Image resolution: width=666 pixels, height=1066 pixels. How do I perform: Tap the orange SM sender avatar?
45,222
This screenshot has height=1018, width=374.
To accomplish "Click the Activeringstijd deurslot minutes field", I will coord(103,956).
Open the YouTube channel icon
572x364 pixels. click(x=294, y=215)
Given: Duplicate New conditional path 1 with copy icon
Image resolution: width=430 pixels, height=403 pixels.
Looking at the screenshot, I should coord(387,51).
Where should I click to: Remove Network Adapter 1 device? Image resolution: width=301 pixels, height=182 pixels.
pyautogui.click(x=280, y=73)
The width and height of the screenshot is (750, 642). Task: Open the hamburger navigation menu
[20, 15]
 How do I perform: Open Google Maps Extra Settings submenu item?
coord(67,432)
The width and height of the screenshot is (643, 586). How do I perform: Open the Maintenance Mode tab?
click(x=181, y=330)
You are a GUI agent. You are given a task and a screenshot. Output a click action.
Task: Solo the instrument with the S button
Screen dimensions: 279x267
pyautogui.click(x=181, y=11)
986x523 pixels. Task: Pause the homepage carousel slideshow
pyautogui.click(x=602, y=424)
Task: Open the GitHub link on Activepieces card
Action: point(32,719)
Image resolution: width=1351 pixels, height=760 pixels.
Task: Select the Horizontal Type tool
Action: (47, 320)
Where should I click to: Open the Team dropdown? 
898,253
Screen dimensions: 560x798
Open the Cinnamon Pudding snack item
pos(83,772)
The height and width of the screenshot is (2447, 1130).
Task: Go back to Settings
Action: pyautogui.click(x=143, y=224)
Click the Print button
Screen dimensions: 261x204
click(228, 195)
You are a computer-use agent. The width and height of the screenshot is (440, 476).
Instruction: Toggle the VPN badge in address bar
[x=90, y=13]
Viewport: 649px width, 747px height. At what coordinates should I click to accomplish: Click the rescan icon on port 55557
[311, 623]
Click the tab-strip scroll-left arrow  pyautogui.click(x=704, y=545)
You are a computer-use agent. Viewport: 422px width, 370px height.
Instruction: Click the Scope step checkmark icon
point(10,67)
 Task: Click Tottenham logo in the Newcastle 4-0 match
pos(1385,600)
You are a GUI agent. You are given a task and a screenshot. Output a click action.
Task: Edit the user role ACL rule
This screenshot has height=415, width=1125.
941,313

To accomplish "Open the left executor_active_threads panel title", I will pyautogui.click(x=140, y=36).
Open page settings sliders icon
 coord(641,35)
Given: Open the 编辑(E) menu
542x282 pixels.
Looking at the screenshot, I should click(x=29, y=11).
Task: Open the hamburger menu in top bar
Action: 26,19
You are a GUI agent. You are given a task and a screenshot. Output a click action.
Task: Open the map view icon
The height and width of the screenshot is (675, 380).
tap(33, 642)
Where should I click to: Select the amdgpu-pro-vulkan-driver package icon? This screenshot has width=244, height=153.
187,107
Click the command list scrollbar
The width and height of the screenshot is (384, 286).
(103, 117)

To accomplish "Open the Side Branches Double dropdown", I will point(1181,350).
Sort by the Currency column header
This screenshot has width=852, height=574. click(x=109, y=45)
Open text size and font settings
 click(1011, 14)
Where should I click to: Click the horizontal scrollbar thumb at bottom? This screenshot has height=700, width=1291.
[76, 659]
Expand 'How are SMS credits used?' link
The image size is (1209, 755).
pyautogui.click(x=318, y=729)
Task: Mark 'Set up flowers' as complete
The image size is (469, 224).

- Exercise objective
Take every line from the data that contains the word "with".

- Reply to the task
Given: Duplicate New conditional path 1 with copy icon
Task: Solo the instrument with the S button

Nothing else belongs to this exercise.